El deber del Estado para evitar la propagación del Covid-19 demanda tomar unas medidas excepcionales previstas en la Constitución. La situación que estamos aludiendo lleva el nombre de regímenes de excepción, reguladas en el artículo 137 de la Constitución de 1993, y pueden ser de dos tipos: emergencia y de sitio. El primero, se ocupa de afrontar circunstancias de grave “perturbación de la paz, del orden interno, de catástrofe o de graves circunstancias que afecten la vida de la nación”; el segundo, en cambio, se decreta “en caso de invasión, guerra civil, o peligro inminente de que se produzcan”.

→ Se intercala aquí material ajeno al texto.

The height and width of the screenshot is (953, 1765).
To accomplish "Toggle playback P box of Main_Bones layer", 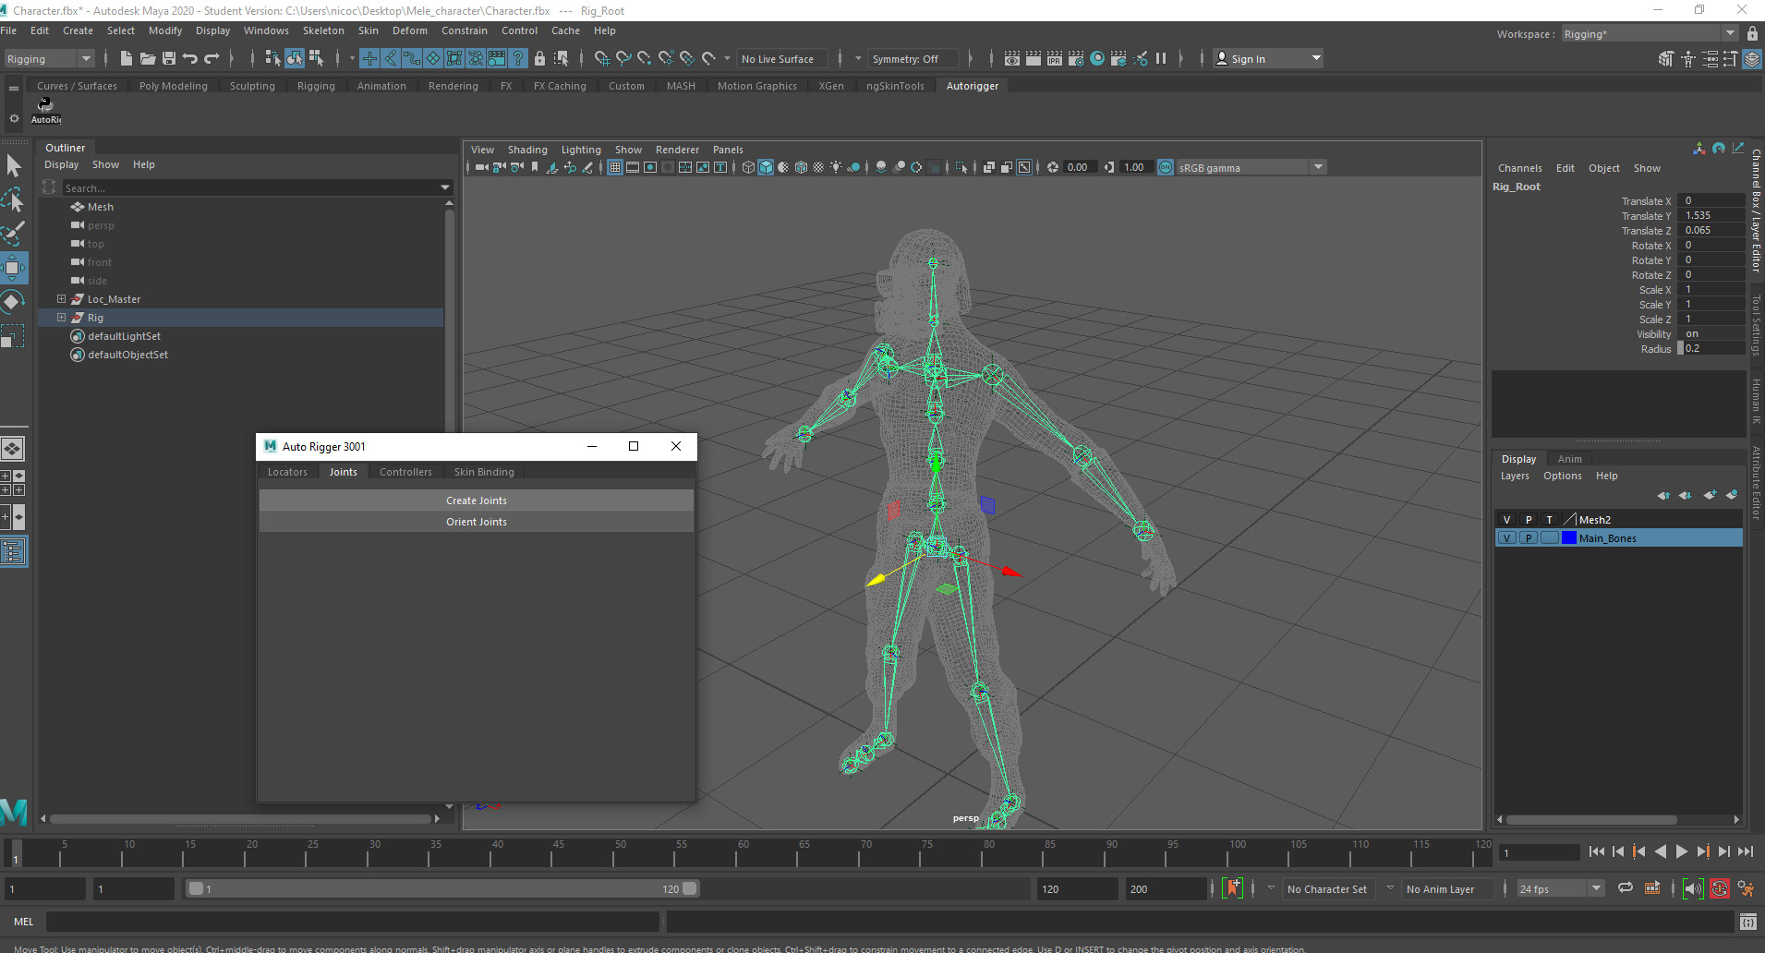I will click(x=1529, y=538).
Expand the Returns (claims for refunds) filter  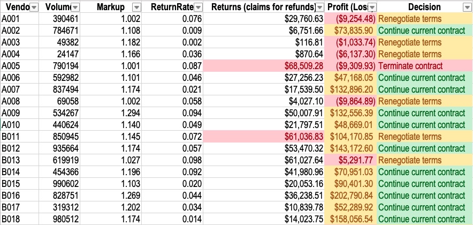(320, 8)
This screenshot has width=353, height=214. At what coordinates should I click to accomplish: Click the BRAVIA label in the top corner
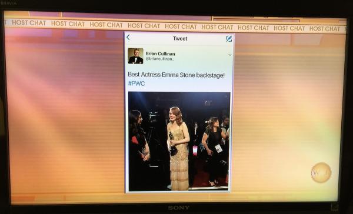click(9, 3)
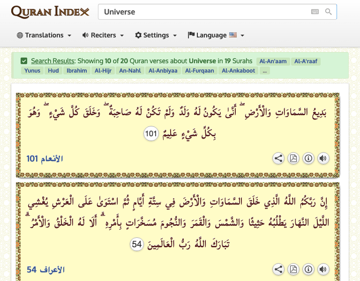Filter results by Al-An'aam surah tag

[272, 61]
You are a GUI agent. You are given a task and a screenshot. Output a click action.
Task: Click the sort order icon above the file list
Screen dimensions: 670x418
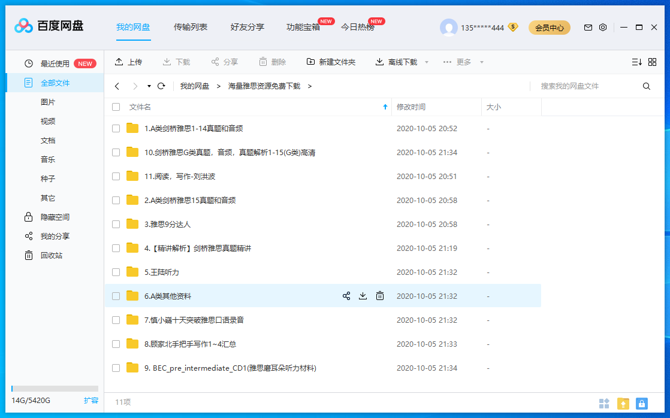click(x=636, y=61)
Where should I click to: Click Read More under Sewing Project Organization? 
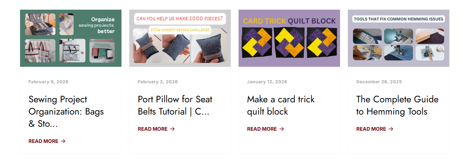pyautogui.click(x=43, y=141)

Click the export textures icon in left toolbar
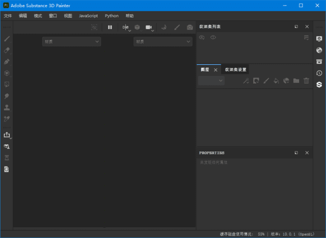click(7, 135)

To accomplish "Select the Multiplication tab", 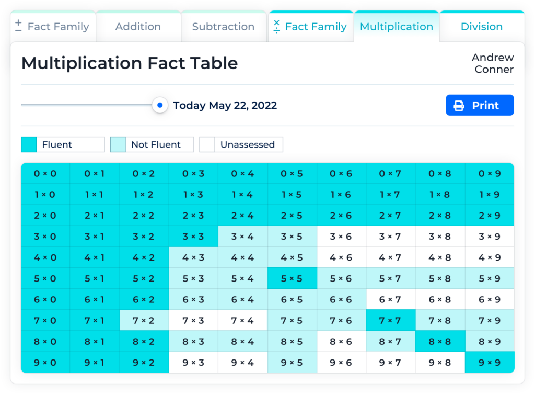I will click(x=396, y=27).
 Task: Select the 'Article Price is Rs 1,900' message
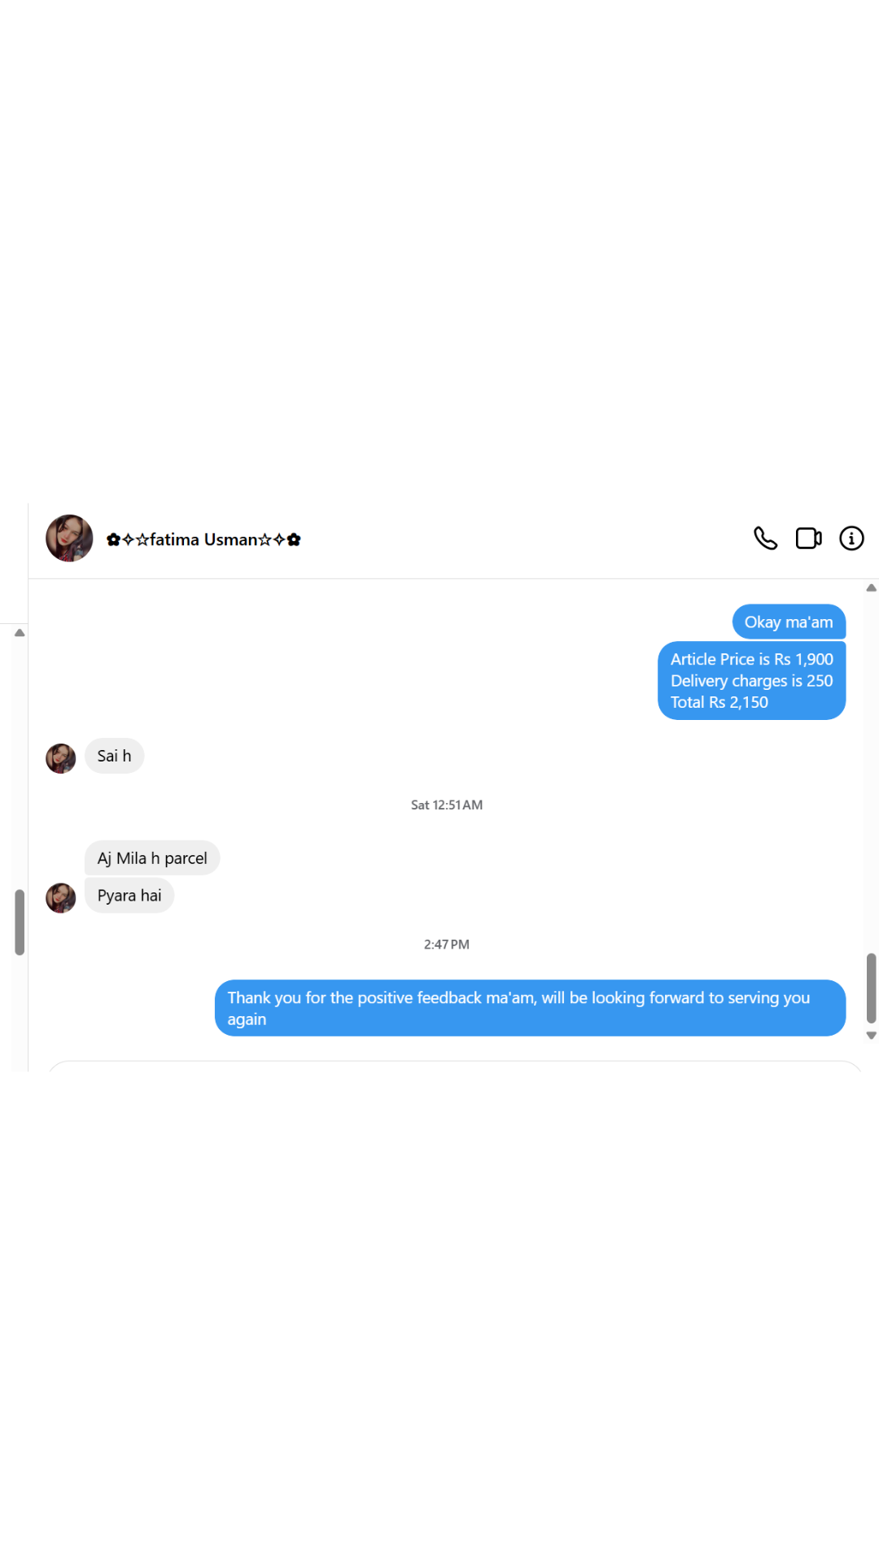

La interpretación que realicemos sobre el contenido y alcances para aplicar los regímenes de excepción, no puede dar como resultado la suspensión de los derechos fundamentales, su falta de protección sería una clara inconstitucionalidad ejercida por un gobierno arbitrario, incluso se trate de un estado de emergencia aprobado por un decreto supremo válidamente emitido. La razón es que las disposiciones constitucionales poseen un efecto vinculante para toda autoridad, funcionario o persona, es decir, se trata de disposiciones que deben ser observadas y cumplir efectos jurídicos permanentes. Por eso, la necesidad de establecer los regímenes de excepción impide al estado actuar al margen de la constitucionalidad, pues, las expectativas de la comunidad política en un estado democrático siempre serán más elevadas que bajo un régimen dictatorial. De esta manera, a pesar de las actuales circunstancias que nos aquejan y ponen a prueba como nación, los derechos fundamentales como la libertad individual, de tránsito, reunión e inviolabilidad de domicilio sólo pueden restringirse, temporalmente, pero siempre bajo los principios de razonabilidad y proporcionalidad para no transgredirlos ni desnaturalizarlos. Finalmente, el estado de emergencia declarado no puede exceder los sesenta días, su prórroga requerirá la expedición de un nuevo decreto.